I know the flight plan changes have caused some of my pilot friends to grit their teeth and curse, but when you look at the ICAO changes, they strike me as pretty rational. And, if I can believe the AOPA and some of the other pilot organizations, implementation has been pretty smooth because our new flight planning software (ForeFlight, etc.) has been able to accommodate all the changes without a lot of opportunities for individual pilots to foul up.
But what is ICAO up to these days and where do we stand? ICAO is doing all kinds of things such as communications procedures, accident reporting, cockpit voice recorders and the like. It recently launched a new protocol for reporting of adverse weather called “SNOWTAMs” that we will probably see in the US in the near future. SNOWTAMs are notifications to pilots of hazardous conditions due to snow, ice, slush or standing water during winter operations. ICAO is just starting to deal with drones and one potentially enormous fight that is looming involves differences between the FAA and ICAO with regard to the impact of climate change and global warming on aviation.

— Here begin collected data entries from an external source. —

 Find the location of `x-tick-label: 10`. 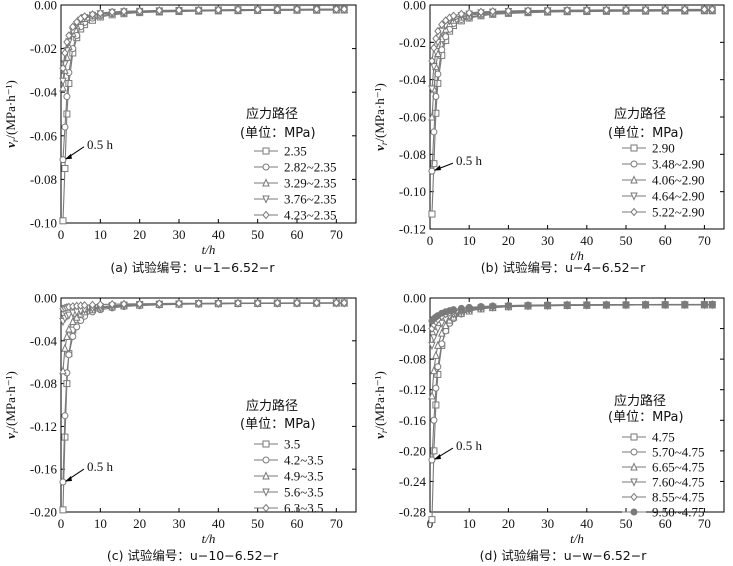

x-tick-label: 10 is located at coordinates (470, 524).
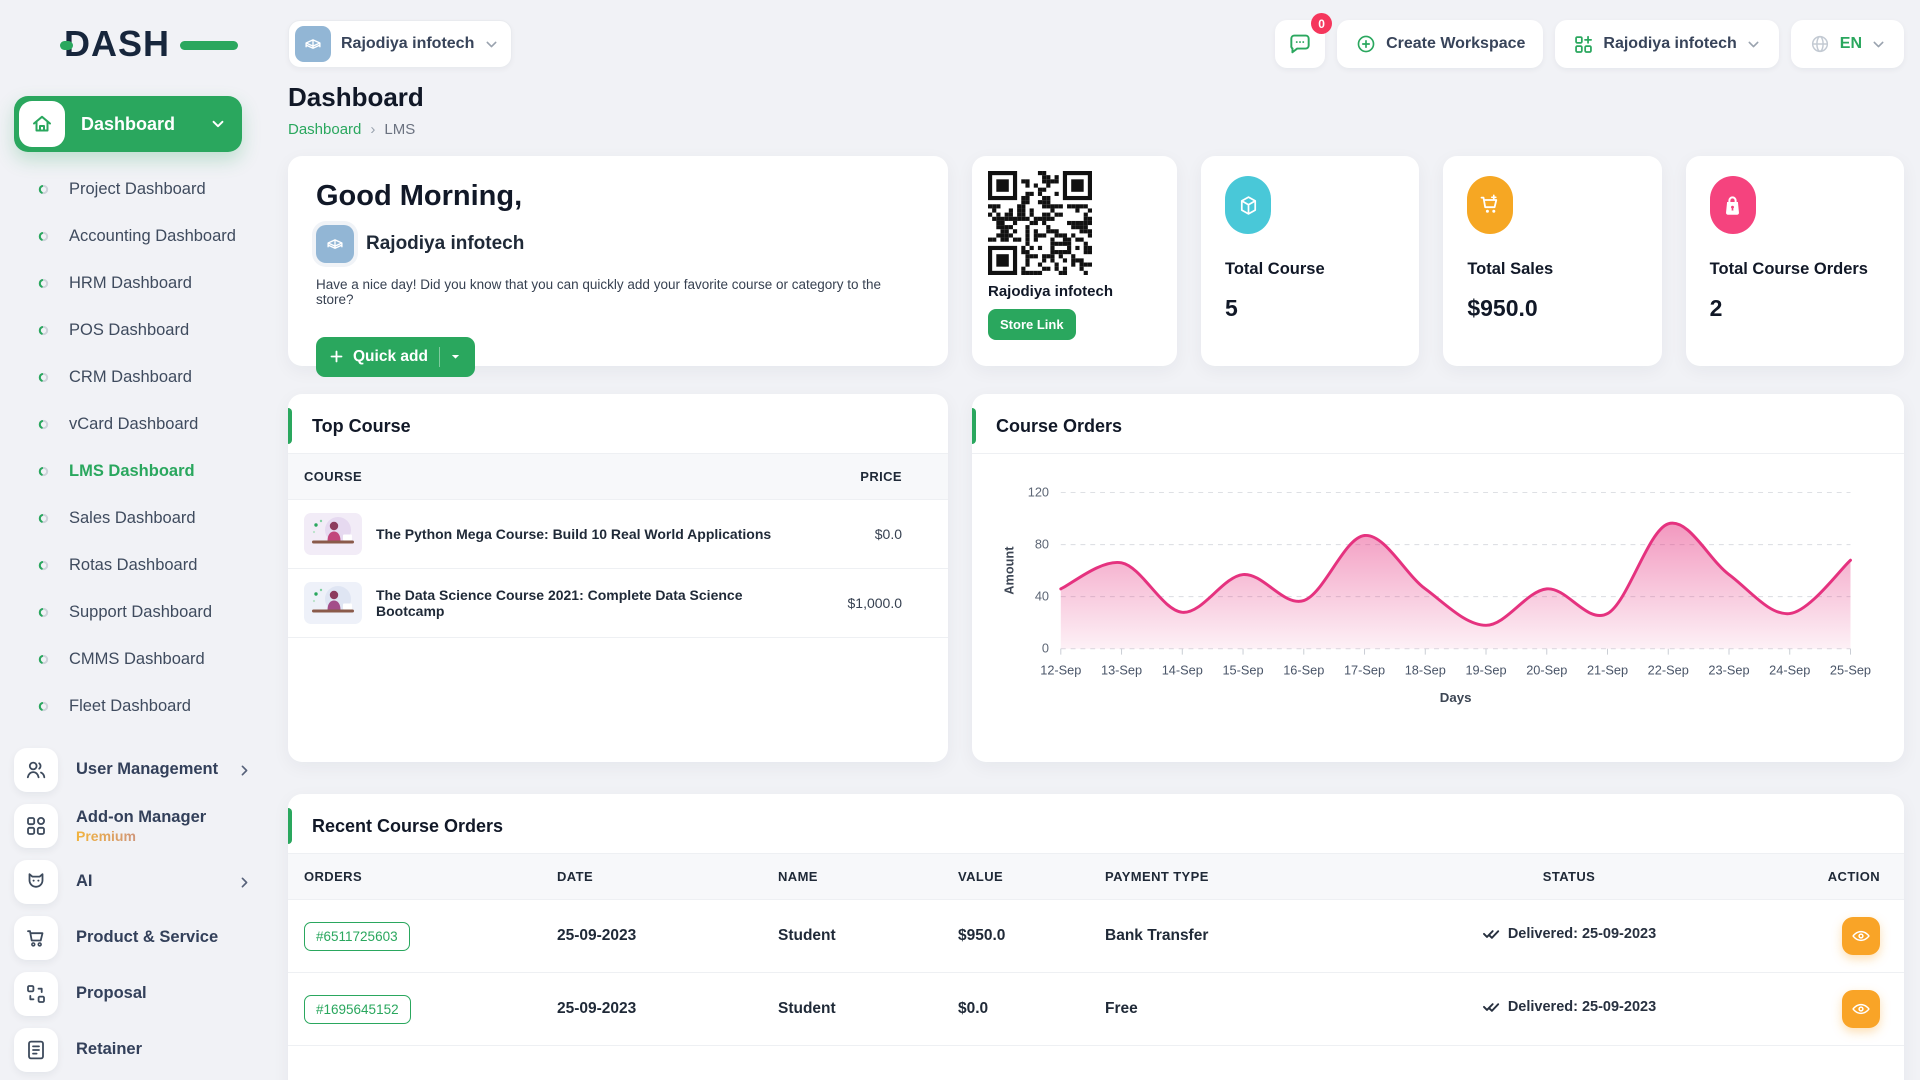 The image size is (1920, 1080). What do you see at coordinates (357, 936) in the screenshot?
I see `order-id-link: #6511725603` at bounding box center [357, 936].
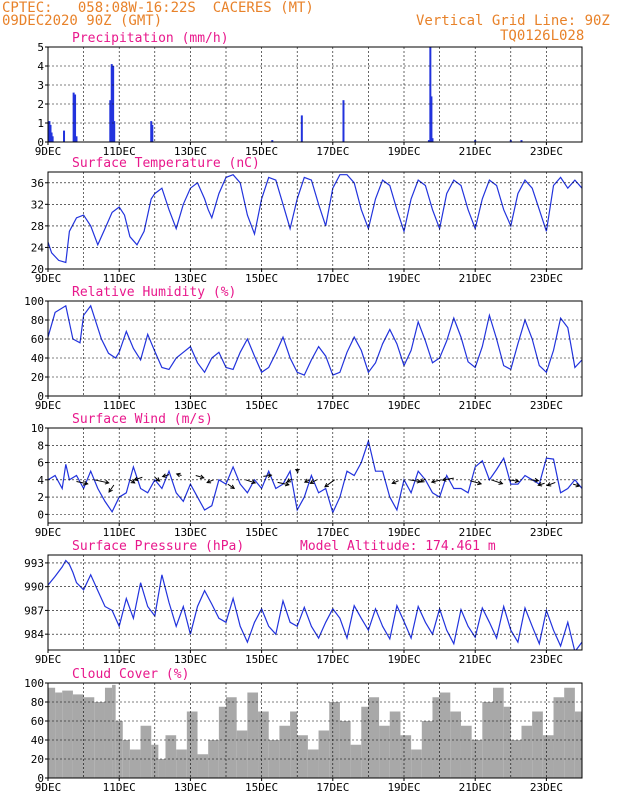 This screenshot has width=618, height=800. What do you see at coordinates (542, 36) in the screenshot?
I see `header-run-id: TQ0126L028` at bounding box center [542, 36].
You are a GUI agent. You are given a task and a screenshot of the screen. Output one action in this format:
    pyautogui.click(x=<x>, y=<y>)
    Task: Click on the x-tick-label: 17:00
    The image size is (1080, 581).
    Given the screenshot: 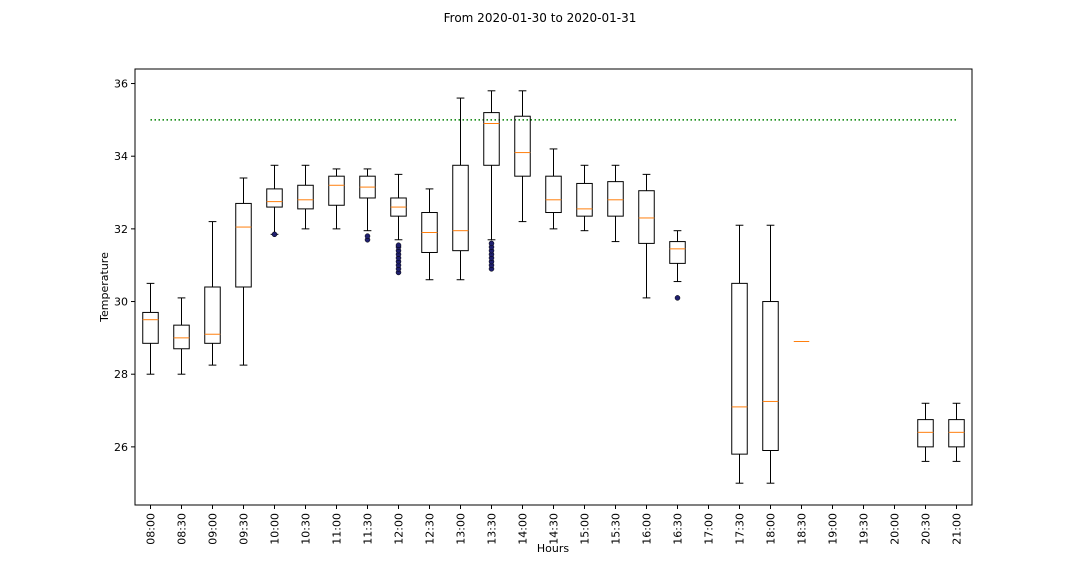 What is the action you would take?
    pyautogui.click(x=710, y=529)
    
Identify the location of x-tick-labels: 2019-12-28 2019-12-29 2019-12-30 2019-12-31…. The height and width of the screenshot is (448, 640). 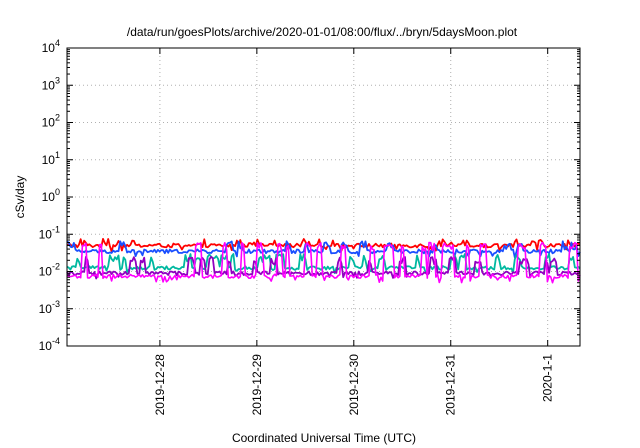
(354, 385).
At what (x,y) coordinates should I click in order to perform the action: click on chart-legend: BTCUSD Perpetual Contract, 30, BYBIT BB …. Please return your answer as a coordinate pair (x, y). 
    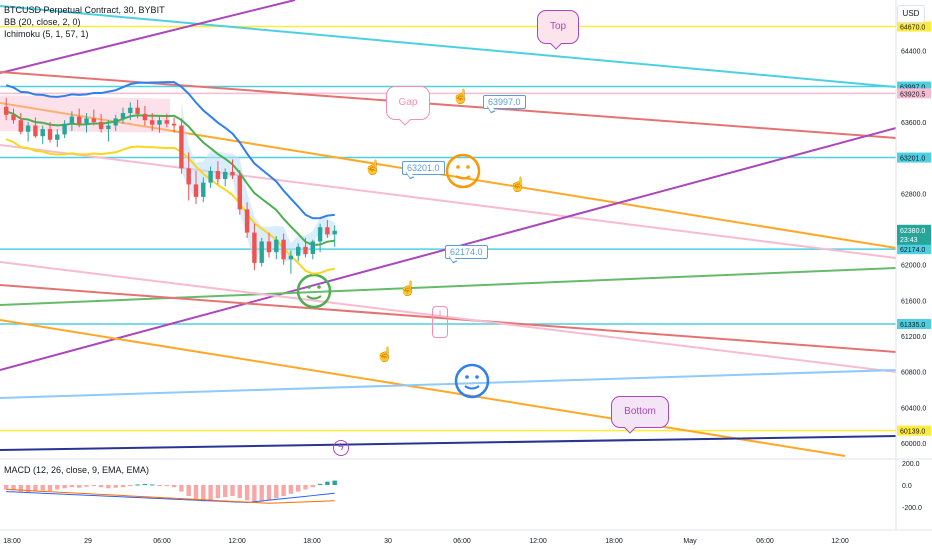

For my part, very little of this has kept me awake at night. When you think about it, international standardization is not a bad thing. Think about standard runway markings, among many other things. Yes, ICAO has serious transparency problems and its policymaking is incredibly slow, but when you put most of the ICAO standards under a microscope they make sense even if some of us would do things differently. It’s pretty clear that ICAO is not going to go away. Smart pilots would do well to follow ICAO’s work and learn from its efforts. ICAO is at the cutting edge of a large number of developments that are likely to affect us as pilots in the near future.